Durante las décadas de 1980 y 1990, los programas de ajuste estructural del FMI recortaron los salarios y el empleo en el sector público, al tiempo que redujeron los derechos laborales y otras regulaciones protectoras, todo lo cual abarataba la mano de obra y los recursos. Hoy en día, los países pobres dependen estructuralmente de la inversión extranjera y no tienen más remedio que competir entre sí para ofrecer mano de obra y recursos baratos con el fin de complacer a los barones de las finanzas internacionales. Esto asegura un flujo constante de dispositivos desechables y moda rápida para los consumidores ricos del Norte, pero a un costo extraordinario para las vidas humanas y los ecosistemas del Sur.

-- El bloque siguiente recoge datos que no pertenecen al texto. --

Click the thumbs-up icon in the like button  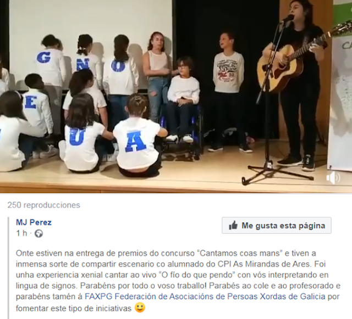(x=233, y=225)
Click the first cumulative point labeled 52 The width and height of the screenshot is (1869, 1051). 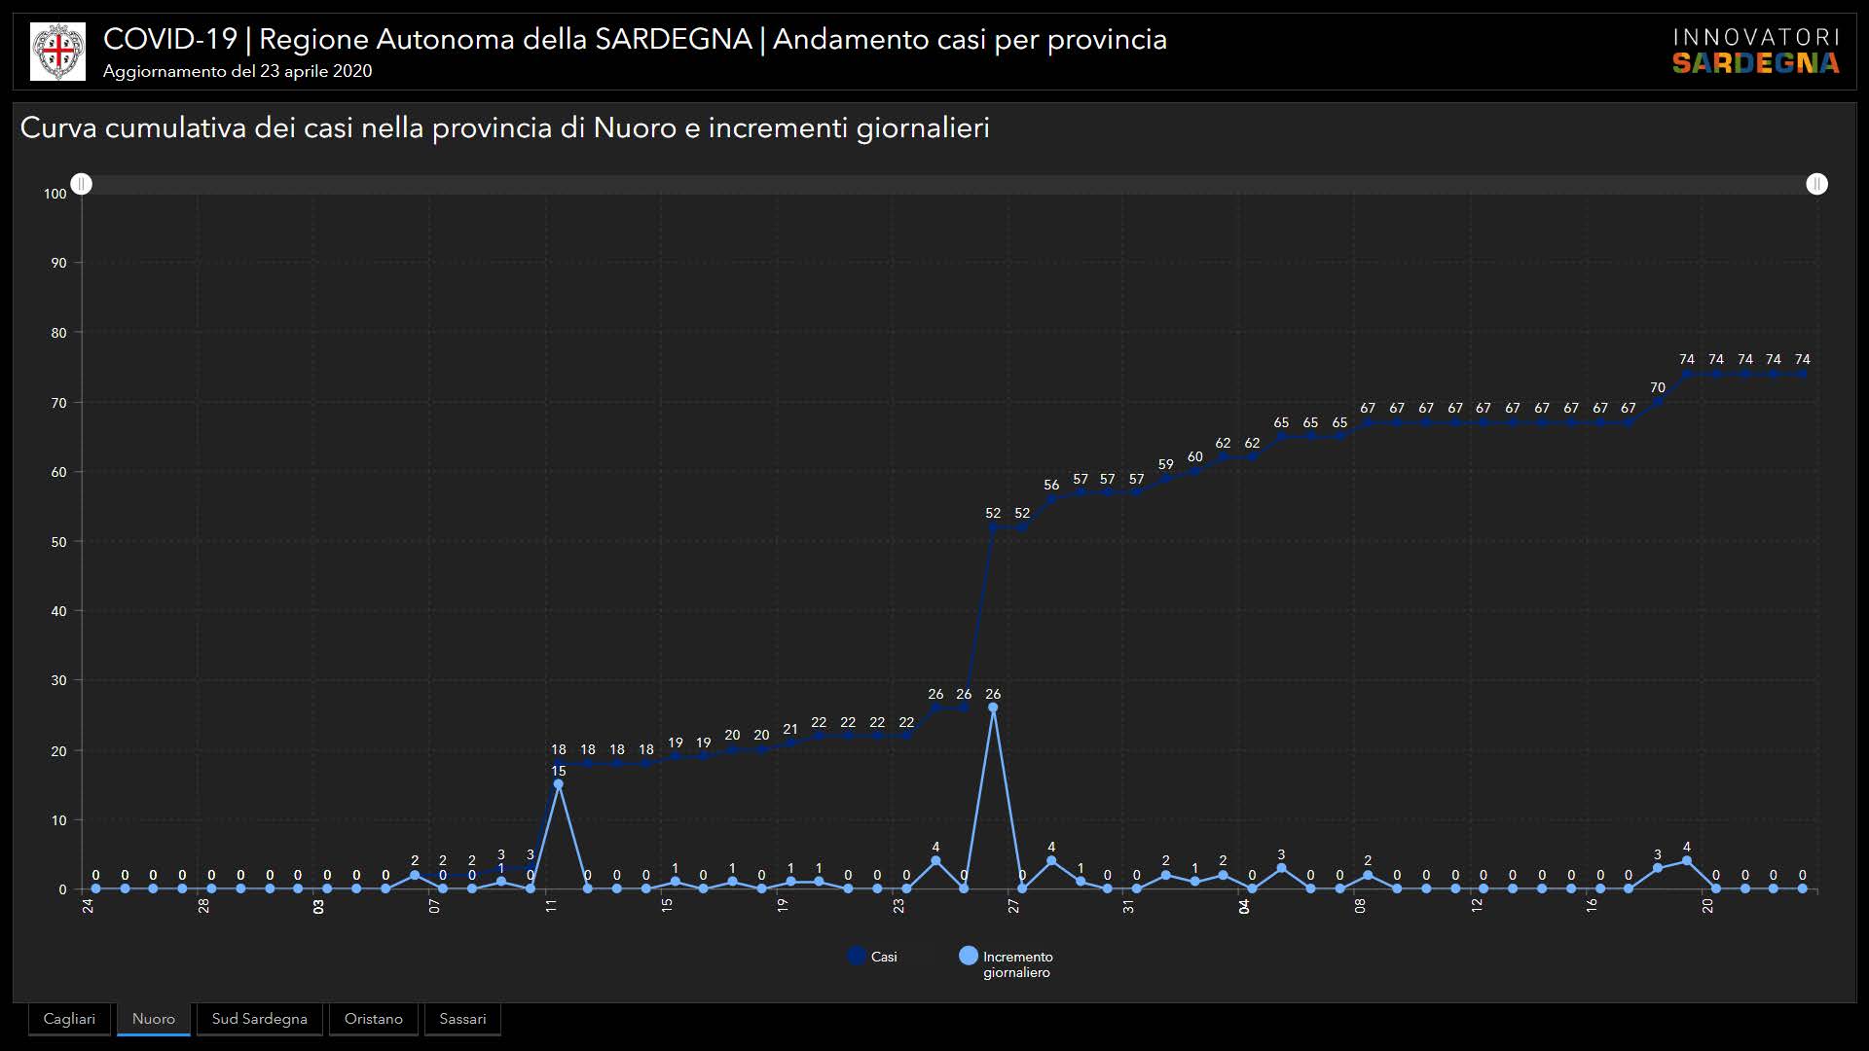[993, 526]
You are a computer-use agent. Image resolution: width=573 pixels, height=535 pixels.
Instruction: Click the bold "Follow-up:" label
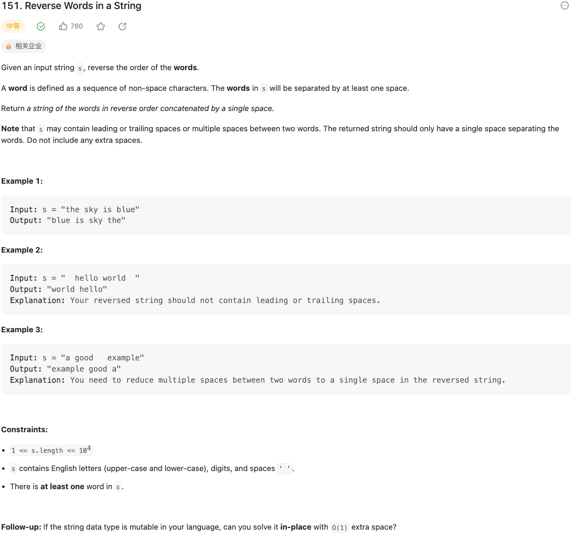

Hay varias formas de solucionar este problema. Una sería democratizar las instituciones de gobernanza económica mundial, de modo que los países pobres tengan una voz más justa en el establecimiento de las condiciones comerciales y financieras. Otro paso sería garantizar que los países pobres tengan derecho a utilizar aranceles, subsidios y otras políticas industriales para crear capacidad económica soberana. También podríamos tomar medidas hacia un sistema global de salario digno y un marco internacional para las regulaciones ambientales, que pondría un piso a los precios de la mano de obra y los recursos.
Todo esto permitiría al Sur captar una parte más justa de los ingresos del comercio internacional y liberaría a sus países para movilizar sus recursos para poner fin a la pobreza y satisfacer las necesidades humanas. Pero lograr estos objetivos no será fácil; requerirá un frente organizado entre los movimientos sociales hacia un mundo más justo, contra aquellos que se benefician tan prodigiosamente del statu quo.